As can be seen, the outlines of each face are calculated per face, however the faces might share parts of their outline with other faces. Here we would calculate the outlines to target1/2 two times. When we want to avoid that, we have to throw over some parts of the described concept. The faces need then to consist of 4 indexes to lines that build their outline, the line then consists of 2 indexes to the respective vertices (Remember, so far the faces just consist of 4 indexes to their respective vertices). That way we can render all the lines needed for the mesh first (and keep track of the already rendered lines with an extra table). Therefore we best use a block of \$80 bytes (maximum length in y) in memory for each line and build a table of pointers, so that we can index to the right line-segment later on.
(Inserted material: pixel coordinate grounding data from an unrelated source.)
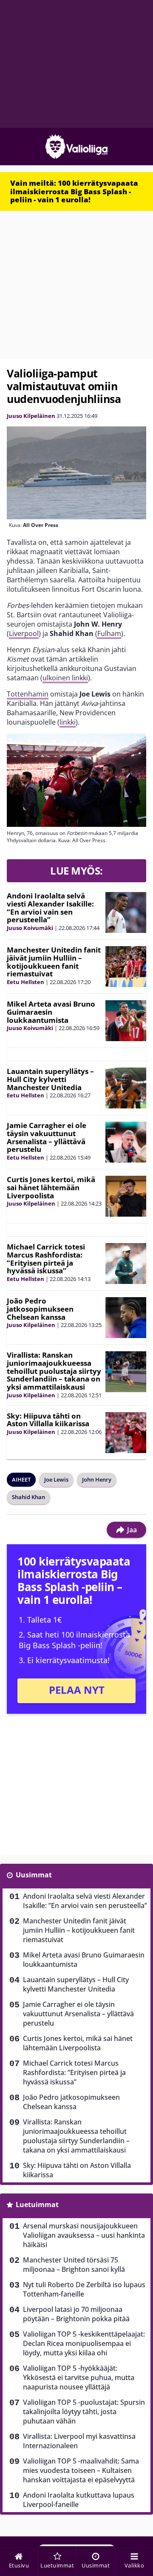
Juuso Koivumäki (30, 928)
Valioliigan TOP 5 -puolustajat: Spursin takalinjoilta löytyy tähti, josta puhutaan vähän (84, 2412)
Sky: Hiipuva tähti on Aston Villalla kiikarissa (48, 1420)
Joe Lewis (56, 1479)
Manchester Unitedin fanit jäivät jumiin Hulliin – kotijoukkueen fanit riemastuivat (54, 962)
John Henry (96, 1479)
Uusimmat (34, 1874)
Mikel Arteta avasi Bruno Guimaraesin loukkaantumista (51, 1012)
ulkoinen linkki (65, 677)
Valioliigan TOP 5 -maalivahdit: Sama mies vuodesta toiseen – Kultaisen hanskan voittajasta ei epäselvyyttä (81, 2470)
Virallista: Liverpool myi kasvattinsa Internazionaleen (79, 2441)
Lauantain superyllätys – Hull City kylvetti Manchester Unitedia (50, 1079)
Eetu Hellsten (25, 982)
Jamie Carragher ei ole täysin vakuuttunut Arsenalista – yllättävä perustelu (46, 1137)
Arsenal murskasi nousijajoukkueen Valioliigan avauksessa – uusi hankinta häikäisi (84, 2235)
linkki (68, 722)
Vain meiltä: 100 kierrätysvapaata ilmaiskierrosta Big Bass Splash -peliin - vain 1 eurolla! (74, 191)
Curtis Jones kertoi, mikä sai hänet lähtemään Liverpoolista (51, 1187)
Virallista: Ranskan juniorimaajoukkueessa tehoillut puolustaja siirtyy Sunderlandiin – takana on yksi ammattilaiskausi (54, 1371)
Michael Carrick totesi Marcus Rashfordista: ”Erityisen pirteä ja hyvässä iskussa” (46, 1258)
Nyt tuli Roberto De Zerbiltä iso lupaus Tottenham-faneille (84, 2289)
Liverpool (24, 633)
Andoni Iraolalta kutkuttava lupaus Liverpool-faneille (78, 2499)
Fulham (109, 633)
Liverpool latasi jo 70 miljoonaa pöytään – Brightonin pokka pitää (76, 2314)
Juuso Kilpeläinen (31, 416)
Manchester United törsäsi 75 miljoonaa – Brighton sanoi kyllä (74, 2264)
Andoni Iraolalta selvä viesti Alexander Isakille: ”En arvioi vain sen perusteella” (50, 907)
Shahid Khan (28, 1497)
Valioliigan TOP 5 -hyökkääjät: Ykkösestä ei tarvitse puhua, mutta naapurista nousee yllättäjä (78, 2377)
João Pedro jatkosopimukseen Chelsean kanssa (40, 1308)
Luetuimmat (37, 2204)
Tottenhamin (27, 694)
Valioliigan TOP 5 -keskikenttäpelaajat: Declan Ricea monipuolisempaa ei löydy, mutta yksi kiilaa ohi (84, 2343)
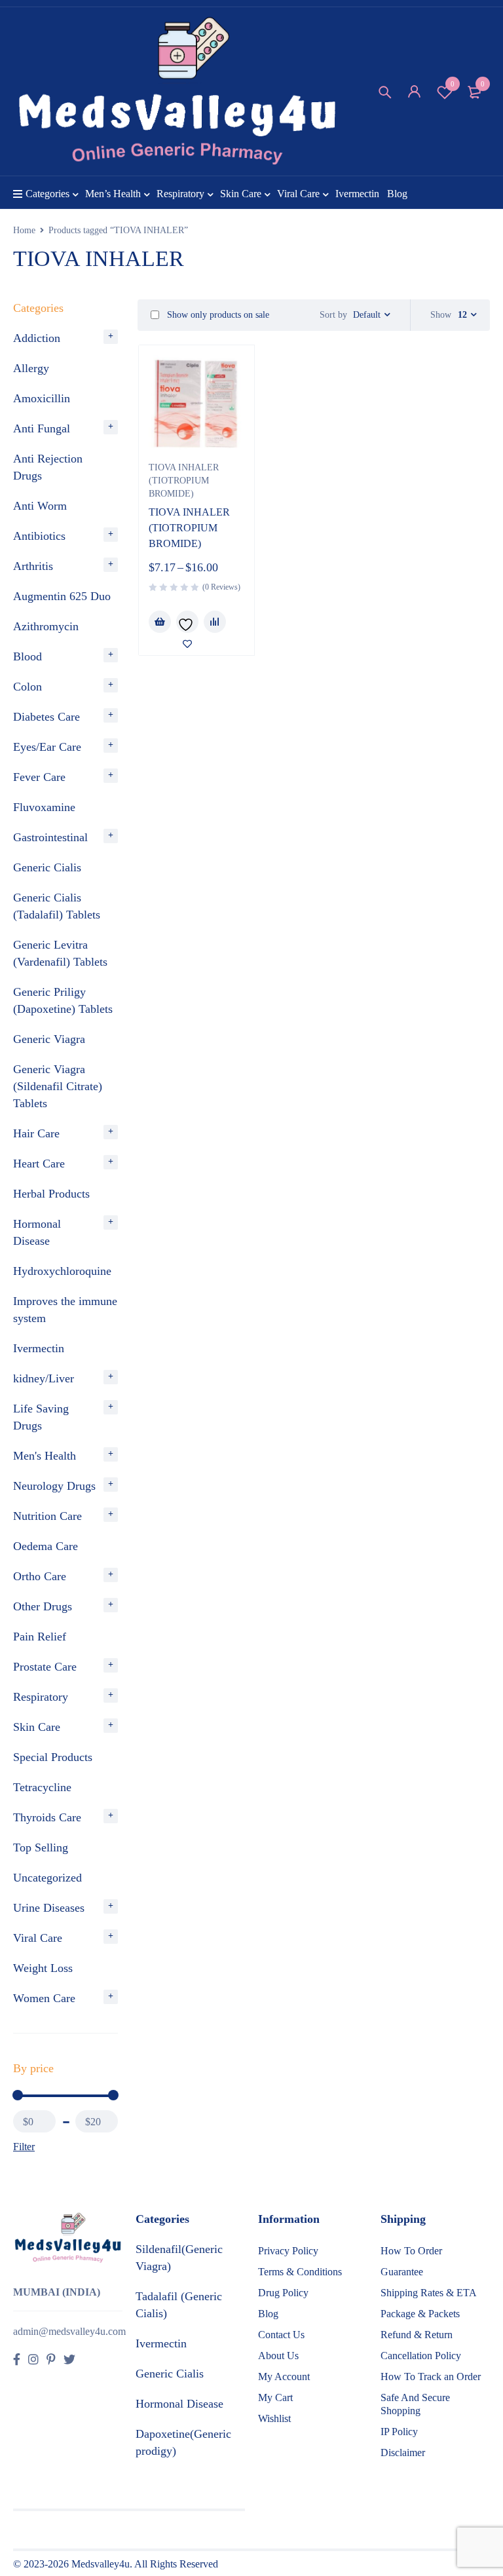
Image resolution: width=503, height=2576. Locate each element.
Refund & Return (417, 2334)
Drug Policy (283, 2292)
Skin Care (36, 1726)
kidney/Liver (43, 1378)
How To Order (411, 2250)
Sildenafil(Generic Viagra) (179, 2258)
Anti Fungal (41, 428)
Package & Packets (420, 2313)
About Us (278, 2355)
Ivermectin (38, 1348)
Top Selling (40, 1847)
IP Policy (399, 2431)
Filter (24, 2146)
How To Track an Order (431, 2376)
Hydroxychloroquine (62, 1271)
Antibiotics (39, 535)
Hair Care (36, 1133)
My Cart (275, 2397)
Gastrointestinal (50, 837)
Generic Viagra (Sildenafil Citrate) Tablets (57, 1086)
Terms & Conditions (300, 2271)
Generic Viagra (49, 1039)
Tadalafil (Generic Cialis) (179, 2305)
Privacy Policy (288, 2250)
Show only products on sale (216, 315)
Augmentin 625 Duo (62, 596)
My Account (284, 2376)
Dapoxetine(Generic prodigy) (183, 2442)
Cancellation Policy (421, 2355)
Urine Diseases (48, 1907)
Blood (27, 656)
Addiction (36, 338)
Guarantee (402, 2271)
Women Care (44, 1998)
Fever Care (39, 777)
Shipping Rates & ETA (429, 2292)
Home (24, 230)
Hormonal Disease (179, 2403)
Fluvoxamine (44, 807)
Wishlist (453, 84)
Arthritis (33, 566)
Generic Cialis (47, 867)
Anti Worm (40, 505)
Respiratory (40, 1696)
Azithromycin (46, 626)
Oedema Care (45, 1546)
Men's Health (44, 1455)
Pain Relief (39, 1636)
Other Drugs (42, 1606)
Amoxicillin (41, 398)
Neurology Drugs (54, 1485)
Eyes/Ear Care (47, 746)
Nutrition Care (47, 1516)
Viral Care (37, 1937)
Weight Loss (43, 1968)
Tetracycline (42, 1787)
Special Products (52, 1757)
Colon (27, 686)
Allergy (31, 368)
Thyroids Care (47, 1817)
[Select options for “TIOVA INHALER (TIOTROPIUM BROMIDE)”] (160, 622)
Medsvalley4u (100, 2563)
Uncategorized (47, 1877)
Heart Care (39, 1163)
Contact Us (281, 2334)
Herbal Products (51, 1193)
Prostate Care (45, 1666)
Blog (268, 2313)
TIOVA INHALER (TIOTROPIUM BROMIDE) (189, 527)
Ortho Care (39, 1576)
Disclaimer (403, 2452)
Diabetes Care (46, 716)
It is also obvious that the nice zeropage-trick (stx target,y) won't work anymore when rendering the outlines. So we have a penalty of 6 cycles in the inner loop. That will waste 1/4 of our expected best case gain. The filling process then needs to be split up:

• load left line and right line from vertice with y_min on
• set up target1 and target2 in filler to point to the right line-segments by getting the pointers from our index-table.
• fill until either the end of y_left or y_right is reached
• repeat last 2 steps until y_max is reached

So far i haven't implemented that case, as it is a lot of extra complexity to add. Also the gain can only be estimated, as for meshes that don't share any outlines among faces, this will even perform slower! But it should perform well for rather complex meshes.

## Fast Clearing

The clearing of the working buffer can waste a lot of time. The first thought often is, to just call the same filler again with a zero pattern, so that only the drawn area is cleared again without any overhead. A silly idea that is It is always faster to just brainlessly clear the whole buffer. Here optimizations are possible. Actually when just rotating some object it will only draw within the rotation radius of the object. So all we need to clear is this area within this radius. We can do this block-wise to save some memory and gain speed, but a speedcode-generator (no indexing, only a plain endless line of STAs) brings you the best results. In my example clearing the screen costs \$57 rasterlines, pretty fair.